— BEGIN Selection —
You probably won’t find a GPS track for the Yukon River Quest, and if you do, you probably won’t find a good one. The teams that have a good track are likely to keep it close to their chest because it’s an encyclopaedia of river knowledge.
So how do we get a useful GPS track the the YRQ?
You could get one from a friendly paddler who has completed the event before. They are out there, but they may not be accurate. Of the few I’ve seen, they all have some anomaly where the paddler got lost, or stopped for a pee in the bushes. We’re after a fastest race track, not a tour of last years toilet stops.
The race tracker for the event has a great animated display where you can see boats move along the river past the various river features. It works by receiving the SPOT tracker checkins that are transmitted by the boats at five to ten minute intervals.
— END Selection —
— BEGIN Provided material —
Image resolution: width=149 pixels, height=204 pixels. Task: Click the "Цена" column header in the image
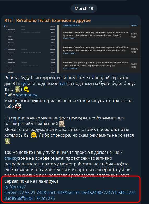pos(134,25)
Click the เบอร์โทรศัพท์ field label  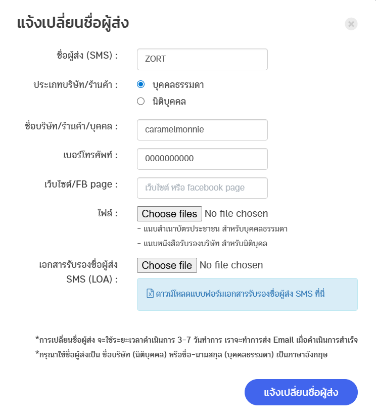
— END Provided material —
> Problem set
A) Answer these questions using the GPS track passage, one line per answer, marked (i), (ii) and (iii):
(i) Why are teams with a good track likely to keep it close to their chest?
(ii) What two anomalies does the writer say the tracks they have seen from other paddlers contain?
(iii) At what intervals do the boats transmit their SPOT tracker checkins?
B) List every all-capital abbreviation that appears in the GPS track passage.

> Replies
A)
(i) The track is an encyclopaedia of river knowledge.
(ii) The paddler got lost, or stopped for a pee in the bushes.
(iii) At five to ten minute intervals.

B)
GPS
YRQ
SPOT